The applicant were put in possession of the two acres upon payment of the purchase price of Kshs. 800,000/=. The respondents now want to take back the land and have moved and ploughed the same.
The first respondent has opposed the applicants application based on grounds of opposition dated and filed in court on 4/4/2014. The first respondent contends that LR. No. West Pokot /Ker “A”/4050 is non existent and that an injunction should not be issued based on the non existent land. He also contends that the applicants have no prima facie case with probability of success.

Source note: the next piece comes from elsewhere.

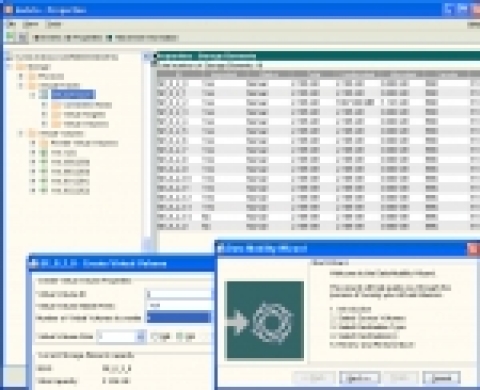Image resolution: width=480 pixels, height=390 pixels.
Task: Click the Cancel button in the wizard
Action: coord(442,378)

The second respondent has opposed the application based on a replying affidavit sworn and filed in court on 7/4/2014. The second defendant contends that she is residing on LR. NO. West Pokot/Keringet “A” /4050 and does not know anything to do with LR NO. West Pokot/Ker “A” 4050. She further contends that she was forced to sign the sale agreement by the first respondent and the chief of Mnagei location.
I have carefully gone through the applicants application as well as the replying affidavit and grounds of opposition. I have also considered the submissions by Counsel for the parties herein. The issue which arises for determination is whether LR NO. West Pokot/Ker “A”/4050 exists and whether it is the same land known as West Pokot/Keringet “A”/4050. Secondly I have to determine whether obability of success.
The principles for grant of injunctions are now well settled. The classic case of Giella -Vs- Cassman Brown Co. Ltd 1973 EA 358stated the principles. The first principle is that an applicant should demonstrate that he has a prima facie case with probability of success. Secondly an injunction will not normally be granted unless the applicant might otherwise suffer irreparable injury which might not be compensated by an award of damages. The third principle is that if the court is in doubt it will decide the application on a balance of convenience.
In the present case the respondents are contending that land known as West Pokot/Ker “A”/4050 or West Pokot/Ker”A” /4050 is non existent. I do not find any merit in this argument. The description of the land from which the applicants were purchasing the 2 acres was a shortened form of West Pokot/Keringet “A”/4050. It is clear that the sale agreement had been prepared and what happened was that the parties filled in a standard contract which had already been prepared. The space left for plot no was so small and could not accommodate the full description of the plot. I therefore find that plot described as West Pokot/Ker “A” 4050 or West Pokot/Ker”A”/4050 and West Pokot/Keringet “A”/4050 refer to the same plot which is registered in the name of the second respondent.
The applicants have demonstrated that they bought land from the respondent. They were paid the full purchase price and were put in possession of the property. They have also demonstrated that the respondents now want to renage on the agreement. There have been attempts to refund the purchase price. There are correspondence in the file which show that the respondents have changed their minds and that they do not want to give the two acres to the applicants. The applicant's have demonstrated that they have a prima facie case with probability of success. The second respondent's contention that she was forced to sign the sale agreement has no basis. I allow the application by the applicants in terms of prayer (2) of the application. The injunction should remain until conclusion of this case. The applicants shall also have costs of this application.
It is so ordered.
Dated, signed and delivered at Kitale on this 3rd day of June, 2014.
E. OBAGA
JUDGE
In the presence of Mr Ingosi for applicant and Mr Nyakundi for 2nd respondent. Court Clerk – Kassachoon.